Friday, July 28, 2006

Christian TV At Its Finest

I posted this story on www.theooze.com message board last night and thought I'd post it here too.  I thought it was pretty funny...and sad.

As I am reading the message boards on www.theooze.com I can overhear my daughter, Bailey, in the next room watching "America's Got Talent" on TV. As you know, these stupid reality talent shows are getting really irritating and the talent is sometimes miserably poor. We heard a vocalist doing a terrible job singing and my wife and I both yelled into the den, "That's awful!" Unbeknownst to us, Bailey was changing channels. She said, "That's not 'America's Got Talent,' it's the Christian station."

Aaaaaargh!

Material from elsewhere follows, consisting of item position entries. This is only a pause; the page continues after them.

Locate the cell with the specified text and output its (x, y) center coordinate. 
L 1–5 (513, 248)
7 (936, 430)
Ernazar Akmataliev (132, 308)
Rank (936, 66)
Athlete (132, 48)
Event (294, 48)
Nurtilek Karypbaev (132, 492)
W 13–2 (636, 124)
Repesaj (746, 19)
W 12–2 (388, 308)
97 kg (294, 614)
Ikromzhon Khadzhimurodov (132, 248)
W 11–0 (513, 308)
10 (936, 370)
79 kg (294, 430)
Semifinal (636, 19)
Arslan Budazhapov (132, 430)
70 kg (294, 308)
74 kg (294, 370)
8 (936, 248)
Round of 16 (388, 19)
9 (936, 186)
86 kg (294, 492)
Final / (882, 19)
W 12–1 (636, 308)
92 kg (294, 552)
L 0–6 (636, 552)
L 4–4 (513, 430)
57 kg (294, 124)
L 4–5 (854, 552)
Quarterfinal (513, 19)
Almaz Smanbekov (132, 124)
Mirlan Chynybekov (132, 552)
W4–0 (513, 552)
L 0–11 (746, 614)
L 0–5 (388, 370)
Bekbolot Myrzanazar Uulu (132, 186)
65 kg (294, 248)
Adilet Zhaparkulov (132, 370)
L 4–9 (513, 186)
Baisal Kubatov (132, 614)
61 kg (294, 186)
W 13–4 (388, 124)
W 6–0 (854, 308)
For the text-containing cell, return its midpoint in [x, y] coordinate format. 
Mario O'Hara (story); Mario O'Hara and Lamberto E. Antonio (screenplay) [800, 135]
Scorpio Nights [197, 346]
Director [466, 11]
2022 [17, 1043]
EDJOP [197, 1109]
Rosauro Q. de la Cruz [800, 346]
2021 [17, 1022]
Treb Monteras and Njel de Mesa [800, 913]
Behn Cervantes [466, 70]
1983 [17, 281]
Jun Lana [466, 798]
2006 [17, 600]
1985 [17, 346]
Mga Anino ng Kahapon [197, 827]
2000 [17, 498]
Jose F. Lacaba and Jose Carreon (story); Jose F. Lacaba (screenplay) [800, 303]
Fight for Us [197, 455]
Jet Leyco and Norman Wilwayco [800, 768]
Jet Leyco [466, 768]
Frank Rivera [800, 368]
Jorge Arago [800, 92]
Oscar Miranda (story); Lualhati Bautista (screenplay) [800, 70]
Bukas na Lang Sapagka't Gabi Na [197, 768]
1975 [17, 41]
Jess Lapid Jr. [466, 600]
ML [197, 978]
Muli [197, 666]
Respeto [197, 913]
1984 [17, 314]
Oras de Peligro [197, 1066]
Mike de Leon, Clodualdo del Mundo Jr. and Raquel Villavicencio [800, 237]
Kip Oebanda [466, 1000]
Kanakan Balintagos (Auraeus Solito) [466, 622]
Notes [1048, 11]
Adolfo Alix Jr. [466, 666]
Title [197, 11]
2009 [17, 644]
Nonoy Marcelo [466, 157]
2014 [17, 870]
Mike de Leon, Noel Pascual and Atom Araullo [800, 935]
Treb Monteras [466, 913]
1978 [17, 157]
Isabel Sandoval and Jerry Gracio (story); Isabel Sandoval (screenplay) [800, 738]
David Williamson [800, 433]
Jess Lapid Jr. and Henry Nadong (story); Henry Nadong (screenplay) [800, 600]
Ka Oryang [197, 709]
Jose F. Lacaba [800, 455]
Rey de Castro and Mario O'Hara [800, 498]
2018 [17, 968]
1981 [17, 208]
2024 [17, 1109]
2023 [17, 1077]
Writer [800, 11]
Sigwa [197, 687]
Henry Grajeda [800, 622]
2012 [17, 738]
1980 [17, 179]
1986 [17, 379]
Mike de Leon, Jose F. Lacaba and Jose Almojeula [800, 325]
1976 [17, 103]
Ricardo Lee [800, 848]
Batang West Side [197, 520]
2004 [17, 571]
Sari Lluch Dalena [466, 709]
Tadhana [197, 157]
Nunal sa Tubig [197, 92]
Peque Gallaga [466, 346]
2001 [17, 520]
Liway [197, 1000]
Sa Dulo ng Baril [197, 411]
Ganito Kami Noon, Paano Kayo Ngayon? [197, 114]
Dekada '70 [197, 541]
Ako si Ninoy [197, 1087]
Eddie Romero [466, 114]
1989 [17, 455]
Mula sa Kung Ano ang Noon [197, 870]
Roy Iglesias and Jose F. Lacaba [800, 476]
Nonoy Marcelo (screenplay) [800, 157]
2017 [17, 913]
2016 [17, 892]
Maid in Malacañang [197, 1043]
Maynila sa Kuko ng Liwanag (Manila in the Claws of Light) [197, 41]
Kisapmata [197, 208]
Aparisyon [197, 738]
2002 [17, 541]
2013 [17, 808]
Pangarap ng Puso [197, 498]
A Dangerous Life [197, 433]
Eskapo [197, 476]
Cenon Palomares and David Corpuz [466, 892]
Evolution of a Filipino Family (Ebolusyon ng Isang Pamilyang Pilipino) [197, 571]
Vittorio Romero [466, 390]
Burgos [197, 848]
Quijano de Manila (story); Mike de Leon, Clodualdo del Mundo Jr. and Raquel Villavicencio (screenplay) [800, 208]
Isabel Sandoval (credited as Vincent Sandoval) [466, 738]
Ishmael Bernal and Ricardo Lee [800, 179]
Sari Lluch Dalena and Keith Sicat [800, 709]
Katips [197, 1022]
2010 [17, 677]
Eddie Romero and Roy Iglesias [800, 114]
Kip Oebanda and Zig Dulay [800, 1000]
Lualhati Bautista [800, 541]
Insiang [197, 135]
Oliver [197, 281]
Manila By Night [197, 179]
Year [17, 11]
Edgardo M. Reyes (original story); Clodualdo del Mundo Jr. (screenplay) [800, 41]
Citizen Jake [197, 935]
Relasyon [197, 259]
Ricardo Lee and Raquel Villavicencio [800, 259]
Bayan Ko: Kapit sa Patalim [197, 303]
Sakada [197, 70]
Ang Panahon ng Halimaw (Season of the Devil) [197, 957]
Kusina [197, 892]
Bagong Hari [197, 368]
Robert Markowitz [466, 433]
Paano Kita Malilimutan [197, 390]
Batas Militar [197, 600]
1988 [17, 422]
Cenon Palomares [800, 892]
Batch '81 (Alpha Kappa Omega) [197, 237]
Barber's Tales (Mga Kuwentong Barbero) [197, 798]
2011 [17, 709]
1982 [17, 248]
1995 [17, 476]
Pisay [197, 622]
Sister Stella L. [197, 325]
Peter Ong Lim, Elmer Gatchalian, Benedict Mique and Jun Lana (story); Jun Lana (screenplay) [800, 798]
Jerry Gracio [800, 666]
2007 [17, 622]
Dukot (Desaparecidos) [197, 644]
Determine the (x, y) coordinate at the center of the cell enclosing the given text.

Christian TV strikes again.  I'm convinced that TBN is a tool of the devil.
 
 
 
 
 

Friday, July 14, 2006

deathclock.com

On Wednesday, September 18, 2052, I will die.  That's what deathclock.com says anyway.
 
I've got 46 years to make an impact.  46 years to influence.  46 years to love.  46 years to demonstrate to others the difference that knowing Christ can make in one's life.
 
What are you doing with the time you have left?
 
 

Monday, July 10, 2006

Costa Rica

Flew in yesterday morning after a 9 day mission trip to Costa Rica.  Everything went great.  We ministered primarily in a precario in the capital city of San Jose.  A precario is a shanty town filled with small homes made of scrap wood, metal, and block built by illegal squatters.  The average home is a room or two that totals about 300 square feet.  This particular precario is a 3 acre site with about 1700 people...mostly Nicarauguan refugees. We cooked 500 hotdogs and gave them away in the precario on Saturday (July 1).  That evening we worshiped at a church in Alajuela where I was invited to preach.  Sunday morning we walked through the precario and cleaned up the area and prepared it for ministry.

Each day we hosted a Vacation Bible School for approximately 200 kids.  They watched a puppet show and did crafts.  They also enjoyed face painting, jump rope, bubbles, etc. while they waited to get into the puppet show.  A medical team treated 349 people.  This ministry was very much needed.  I was really glad we could offer the medical ministry this year.  We also showed the Jesus film Friday night.

We experienced lots of laughs and lots of tears.  The first day in the precario is always the
toughest for the new ones.  When we finished with the cookout Saturday, Joy, one of the missionaries, gave me two used margarine tubs that we ordinarily wouldn't think twice about
throwing away.  She told me to give them to someone.  I asked her how to say, "Would you like this?" in Spanish.  I turned toward the crowd and asked the first two ladies that I saw.  They graciously took them like I'd given them a $100 bill.  I looked at my wife, Beth, and said, "Even used margarine tubs are considered something of value here."  She couldn't take it.  She'd been fighting tears all day and that incident brought out the tears.  Even Pedro, our translator, who was there for his third time, was moved to tears by a situation that the doctor was helping with.  It's unreal how poor those people are.

This team will never be the same.  God moved in many hearts...Costa Ricans, Nicaraguans, and Gringos.